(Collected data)
·····

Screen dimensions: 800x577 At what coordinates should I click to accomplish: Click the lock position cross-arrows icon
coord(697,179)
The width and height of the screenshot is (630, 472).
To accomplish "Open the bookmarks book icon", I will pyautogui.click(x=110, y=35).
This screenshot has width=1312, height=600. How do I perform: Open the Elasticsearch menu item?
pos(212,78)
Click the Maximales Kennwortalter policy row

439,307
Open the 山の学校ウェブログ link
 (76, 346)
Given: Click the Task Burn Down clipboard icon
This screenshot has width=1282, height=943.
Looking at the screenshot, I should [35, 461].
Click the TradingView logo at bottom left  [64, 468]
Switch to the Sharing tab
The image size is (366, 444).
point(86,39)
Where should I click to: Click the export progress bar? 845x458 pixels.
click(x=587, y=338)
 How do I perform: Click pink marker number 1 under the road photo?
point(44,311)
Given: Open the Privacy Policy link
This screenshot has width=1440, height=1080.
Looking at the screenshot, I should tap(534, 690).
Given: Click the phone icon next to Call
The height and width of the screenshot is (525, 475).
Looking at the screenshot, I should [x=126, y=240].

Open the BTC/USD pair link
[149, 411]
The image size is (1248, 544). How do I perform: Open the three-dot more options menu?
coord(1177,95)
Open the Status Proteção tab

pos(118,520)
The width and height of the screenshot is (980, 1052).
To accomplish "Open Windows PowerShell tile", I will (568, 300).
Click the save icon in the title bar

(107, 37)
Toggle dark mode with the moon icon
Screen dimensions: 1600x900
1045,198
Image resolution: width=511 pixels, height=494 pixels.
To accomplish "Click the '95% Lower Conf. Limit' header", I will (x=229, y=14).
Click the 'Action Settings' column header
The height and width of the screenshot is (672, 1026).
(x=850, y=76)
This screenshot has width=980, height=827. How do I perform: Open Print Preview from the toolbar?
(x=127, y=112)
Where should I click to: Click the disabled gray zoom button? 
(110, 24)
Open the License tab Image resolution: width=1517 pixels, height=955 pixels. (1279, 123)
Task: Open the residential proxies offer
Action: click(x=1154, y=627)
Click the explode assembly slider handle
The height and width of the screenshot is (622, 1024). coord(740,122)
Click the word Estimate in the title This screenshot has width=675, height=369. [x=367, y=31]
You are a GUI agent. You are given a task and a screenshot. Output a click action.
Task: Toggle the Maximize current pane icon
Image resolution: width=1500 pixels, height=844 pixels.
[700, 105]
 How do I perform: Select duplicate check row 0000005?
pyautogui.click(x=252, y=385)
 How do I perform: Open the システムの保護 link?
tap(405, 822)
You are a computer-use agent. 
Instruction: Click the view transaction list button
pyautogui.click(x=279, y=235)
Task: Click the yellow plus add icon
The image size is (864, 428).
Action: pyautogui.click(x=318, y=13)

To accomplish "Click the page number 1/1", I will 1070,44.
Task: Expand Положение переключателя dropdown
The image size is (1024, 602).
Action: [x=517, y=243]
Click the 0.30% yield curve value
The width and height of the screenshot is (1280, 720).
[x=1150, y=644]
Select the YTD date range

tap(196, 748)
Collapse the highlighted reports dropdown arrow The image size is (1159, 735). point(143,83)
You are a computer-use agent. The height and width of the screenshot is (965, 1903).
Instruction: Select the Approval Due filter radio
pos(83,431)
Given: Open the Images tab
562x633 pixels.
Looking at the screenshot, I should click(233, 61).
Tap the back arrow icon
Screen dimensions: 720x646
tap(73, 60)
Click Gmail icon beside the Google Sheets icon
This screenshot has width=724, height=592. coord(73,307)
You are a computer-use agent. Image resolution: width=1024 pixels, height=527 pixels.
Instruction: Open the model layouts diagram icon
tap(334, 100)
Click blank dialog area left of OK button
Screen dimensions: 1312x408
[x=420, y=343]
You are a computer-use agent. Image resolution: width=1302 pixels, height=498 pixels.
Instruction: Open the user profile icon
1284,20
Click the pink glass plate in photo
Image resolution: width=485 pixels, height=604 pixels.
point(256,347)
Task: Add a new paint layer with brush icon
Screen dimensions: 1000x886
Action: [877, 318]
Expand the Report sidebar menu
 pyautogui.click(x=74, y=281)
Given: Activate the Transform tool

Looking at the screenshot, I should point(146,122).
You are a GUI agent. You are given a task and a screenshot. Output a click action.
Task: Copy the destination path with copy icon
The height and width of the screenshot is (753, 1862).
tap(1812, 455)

·····

- _Problem_: Would you please give all of the records again exactly as they stand?

- _Reply_:
Screen dimensions: 800x577 At what coordinates should I click to accomplish: Click the lock position cross-arrows icon
coord(697,179)
The width and height of the screenshot is (630, 472).
To accomplish "Open the bookmarks book icon", I will pyautogui.click(x=110, y=35).
This screenshot has width=1312, height=600. How do I perform: Open the Elasticsearch menu item?
pos(212,78)
Click the Maximales Kennwortalter policy row

439,307
Open the 山の学校ウェブログ link
 (76, 346)
Given: Click the Task Burn Down clipboard icon
This screenshot has width=1282, height=943.
Looking at the screenshot, I should [35, 461].
Click the TradingView logo at bottom left  [64, 468]
Switch to the Sharing tab
The image size is (366, 444).
point(86,39)
Where should I click to: Click the export progress bar? 845x458 pixels.
click(x=587, y=338)
 How do I perform: Click pink marker number 1 under the road photo?
point(44,311)
Given: Open the Privacy Policy link
This screenshot has width=1440, height=1080.
Looking at the screenshot, I should tap(534, 690).
Given: Click the phone icon next to Call
The height and width of the screenshot is (525, 475).
Looking at the screenshot, I should [x=126, y=240].

Open the BTC/USD pair link
[149, 411]
The image size is (1248, 544). How do I perform: Open the three-dot more options menu?
coord(1177,95)
Open the Status Proteção tab

pos(118,520)
The width and height of the screenshot is (980, 1052).
To accomplish "Open Windows PowerShell tile", I will (568, 300).
Click the save icon in the title bar

(107, 37)
Toggle dark mode with the moon icon
Screen dimensions: 1600x900
1045,198
Image resolution: width=511 pixels, height=494 pixels.
To accomplish "Click the '95% Lower Conf. Limit' header", I will (x=229, y=14).
Click the 'Action Settings' column header
The height and width of the screenshot is (672, 1026).
(x=850, y=76)
This screenshot has width=980, height=827. How do I perform: Open Print Preview from the toolbar?
(x=127, y=112)
Where should I click to: Click the disabled gray zoom button? 
(110, 24)
Open the License tab Image resolution: width=1517 pixels, height=955 pixels. (1279, 123)
Task: Open the residential proxies offer
Action: click(x=1154, y=627)
Click the explode assembly slider handle
The height and width of the screenshot is (622, 1024). coord(740,122)
Click the word Estimate in the title This screenshot has width=675, height=369. [x=367, y=31]
You are a GUI agent. You are given a task and a screenshot. Output a click action.
Task: Toggle the Maximize current pane icon
Image resolution: width=1500 pixels, height=844 pixels.
[700, 105]
 How do I perform: Select duplicate check row 0000005?
pyautogui.click(x=252, y=385)
 How do I perform: Open the システムの保護 link?
tap(405, 822)
You are a computer-use agent. 
Instruction: Click the view transaction list button
pyautogui.click(x=279, y=235)
Task: Click the yellow plus add icon
The image size is (864, 428).
Action: pyautogui.click(x=318, y=13)

To accomplish "Click the page number 1/1", I will 1070,44.
Task: Expand Положение переключателя dropdown
The image size is (1024, 602).
Action: [x=517, y=243]
Click the 0.30% yield curve value
The width and height of the screenshot is (1280, 720).
[x=1150, y=644]
Select the YTD date range

tap(196, 748)
Collapse the highlighted reports dropdown arrow The image size is (1159, 735). point(143,83)
You are a computer-use agent. The height and width of the screenshot is (965, 1903).
Instruction: Select the Approval Due filter radio
pos(83,431)
Given: Open the Images tab
562x633 pixels.
Looking at the screenshot, I should click(233, 61).
Tap the back arrow icon
Screen dimensions: 720x646
tap(73, 60)
Click Gmail icon beside the Google Sheets icon
This screenshot has width=724, height=592. coord(73,307)
You are a computer-use agent. Image resolution: width=1024 pixels, height=527 pixels.
Instruction: Open the model layouts diagram icon
tap(334, 100)
Click blank dialog area left of OK button
Screen dimensions: 1312x408
[x=420, y=343]
You are a computer-use agent. Image resolution: width=1302 pixels, height=498 pixels.
Instruction: Open the user profile icon
1284,20
Click the pink glass plate in photo
Image resolution: width=485 pixels, height=604 pixels.
point(256,347)
Task: Add a new paint layer with brush icon
Screen dimensions: 1000x886
Action: [877, 318]
Expand the Report sidebar menu
 pyautogui.click(x=74, y=281)
Given: Activate the Transform tool

Looking at the screenshot, I should point(146,122).
You are a GUI agent. You are given a task and a screenshot. Output a click action.
Task: Copy the destination path with copy icon
The height and width of the screenshot is (753, 1862).
tap(1812, 455)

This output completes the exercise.